A support group has warned that foreign nationals in Japan struggling in the COVID-19 pandemic could die of starvation and sickness or kill themselves unless the central and local governments provide financial aid.

Solidarity Network with Migrants Japan, known as “Ijuren,” held a news conference in Tokyo on Nov. 10 and said the situation must be addressed immediately.

Michael Nakamura, a member of the group who has offered shelter to foreigners in Oizumi, Gunma Prefecture, said local government officials have denied their requests for public assistance.

“Their rights to live as human beings have been completely ignored,” Nakamura said at the news conference.

Although foreign residents are eligible for government relief programs this year, non-Japanese without resident status have been left out.

Ijuren set up an emergency fund for migrants, refugees and others denied public assistance in May, when the virus spread around the country.

The fund collected about 50 million yen ($475,500) in donations from individuals and groups.

The group said it handed out 30,000 yen each to 1,645 foreigners, including refugees, technical trainees who have lost their jobs, students who have been unable to return to their countries and those who have overstayed their visas.
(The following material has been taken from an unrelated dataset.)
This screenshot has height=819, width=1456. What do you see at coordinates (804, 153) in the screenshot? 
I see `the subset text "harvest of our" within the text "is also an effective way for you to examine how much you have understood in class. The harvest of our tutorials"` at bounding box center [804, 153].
Kurds made up the largest group of recipients, with 597, followed by 185 Vietnamese and 144 people from Myanmar.

Mohammad Falid, from Bangladesh, said he came to Japan 17 years ago, and now has two children.

When he was switching jobs, the new employer canceled the job offer. He has since been on a short-term visa that does not allow him to work.

The 42-year-old has been struggling to make ends meet, unable to pay rent and living with no food.

“I want a work visa that allows me to work at least 28 hours a week for my children,” he said.

Ippei Torii, who heads Ijuren, said, “Now is the time for (the central and local governments) to help foreigners who have supported Japan for a long time.”